Протодиакон громко молился о нем Господу: «О еже помазанием всесвятого мира прияти ему с небес к правлению и правосудию силу и премудрость» и «яко да подчиненные суды его немздоимны и нелицеприятны сохранити». А он едва ли участвовал в этом прошении, судя по его неподвижному лицу и солдатскому величию![100]
Тем самым Дмитриев подчеркивал, что единственное мыслимое ограничение самодержавной власти – ее ответственность перед Богом, – по всей видимости, не имело значения для нового императора. Основываясь на своем впечатлении, Дмитриев сокрушался о том, что чин коронования не предусматривал упоминания об ответственности монарха.
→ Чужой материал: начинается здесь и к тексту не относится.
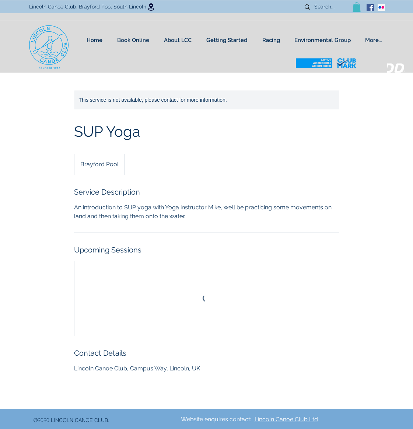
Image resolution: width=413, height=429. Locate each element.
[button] (357, 7)
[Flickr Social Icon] (381, 7)
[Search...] (327, 7)
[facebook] (370, 7)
Он подчеркивал, что российский император не должен был давать «клятвы или присяги, но даже и никакого обещания», и прояснял этот момент:
Кажется, основанием этого служит то убеждение, что «сердце царево в руке Божией»: следовательно, если он хорош, это значит, что Господь умудрил его; а если дурен – он не виноват, потому что Господь не вложил хорошего в его сердце!
Эмоциональный восклицательный знак выдавал раздражение Дмитриева по поводу того, что политическая традиция абсолютного суверенитета монарха не позволяла подданным что-либо требовать от него. Идея общественного договора противоречила принципу самодержавной власти. Обязывание императора перед Богом «по совести», как это называл Сперанский, было скорее упованием, которое не могло иметь значения договора.
Такое положение дел ставило под сомнение правление закона в Российской империи. Занимавший высокую должность обер-прокурора Сената Дмитриев не скрывал своего возмущения по поводу деятельности сотрудников Третьего отделения, вознесшихся над всеми остальными служащими государственных учреждений и самим законом. Особенно его возмущало, что, сделав донос одним из основных инструментов своей деятельности, Третье отделение не считалось с базовым юридическим принципом разделения закона и морали:
По самому первоначальному юридическому понятию власть гражданская может иметь дело только с поступками, а не с нравственностию; на нравственность она может действовать только воспитательными учреждениями и отъятием способов к разврату, что и называется в законодательстве предупреждением преступлений, но под этим опять разумеется предупреждение действий, а не помыслов. Но требования «поселить в заблудших стремление к добру и возвести их на путь истинный» (из инструкции жандармам. –
Отметим, что свои обличения Дмитриев доверил бумаге уже после смерти Николая, в эпоху ослабления цензуры. Но исследования о среде образованных чиновников 1820–1830-х годов, в которой вращался Дмитриев, убеждают нас в том, что нетерпимость к произволу была определенной культурной тенденцией[102]. В соответствии с ней московский губернатор Д. В. Голицын в своей речи на дворянских выборах 1822 года, разделяя гражданский пафос декабристского Союза благоденствия, говорил о ценности «общей пользы, для благоденствия сограждан… без ничтожных расчетов личной корысти»[103]. Произвол здесь воспринимался в том числе и как основа коррупции.
Модус гражданственной риторики службы первой четверти XIX века, разделявшийся Дмитриевым, Голицыным и другими, все меньше совпадал с попытками укрепить власть самодержавия доносами и слежкой жандармов. Ценность создаваемого при этом властями богоугодного «образа гражданского законодательства» компрометировалась бесчестным поведением «слуг закона». На дефицит достойных кадров, годных для гражданского управления, указывал Сперанский в своей записке. Он подчеркивал, что для превращения военного правления в гражданское в Российской империи необходимы соответствующе образованные люди.